With the average age of registered players in England dropping from 70 to 50, the sport is clearly attracting an increasingly younger crowd.  

It’s a close relative to another fast growing sport – padel tennis – and to the naked eye, it looks incredibly similar. Is there a danger they’ll take new players away from each other? Mitchell claims there are a few strings to pickleball’s paddle that set it aside from padel. 

For example a pickleball newbie books onto a club session with up to 24 other people, and so it’s all organised for them, with ample opportunity to socialise while playing. 

Mitchell goes on to explain that with padel you need to book your own court and find three other people, which can be quite daunting for newcomers. As Mitchell said: “The social aspect in pickleball is far greater than for padel.” 

According to Mitchell, pickleball’s greatest obstacle is finding permanent homes: “Space availability and time slots are a key issue, but the great thing about pickleball is that it can be played anywhere.” 

Sessions often take place in the day, when there is court availability at tennis centres, for example. This is one of the reasons why the sport attracts an older audience, as they’re more likely to be available to play. 

Over the coming years, Mitchell sees the sport continuing to be housed at leisure and tennis centres, but also having their own specific pickleball centres.  
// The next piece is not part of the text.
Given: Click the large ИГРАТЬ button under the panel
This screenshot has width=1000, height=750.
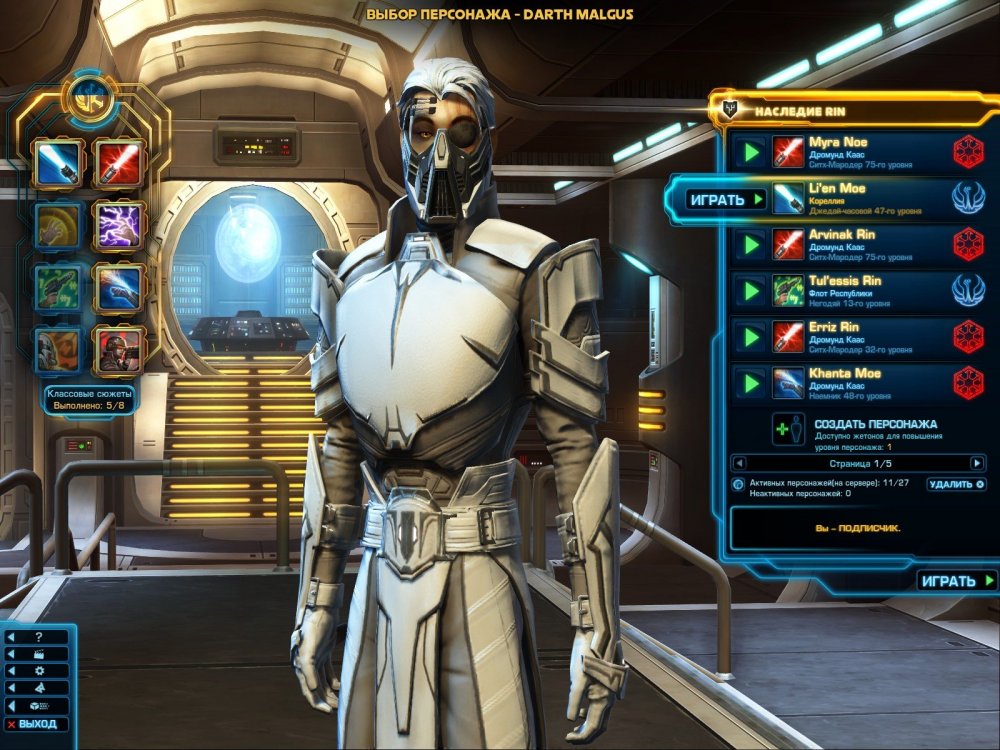Looking at the screenshot, I should [957, 581].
The sport boomed after the English Open in Telford and a local enthusiast there built a three-court centre in a converted warehouse with demand outweighing availability.

Greater Manchester is one area to have seen a real upturn in those picking up a paddle. Mitchell said: “20% of registered players in the north west are in Greater Manchester. It’s the biggest area in the northwest and it shouldn’t be a surprise.” 

The popularity of pickleball in Greater Manchester is evident in the many available venues and was a decisive factor in why the English Nationals have been held at Bolton Arena for the past two years. 

The Nationals last October saw almost 700 people register to play at the event on 24 courts. 

Pickleball England is now looking for a bigger venue, as the sport continues its meteoric rise.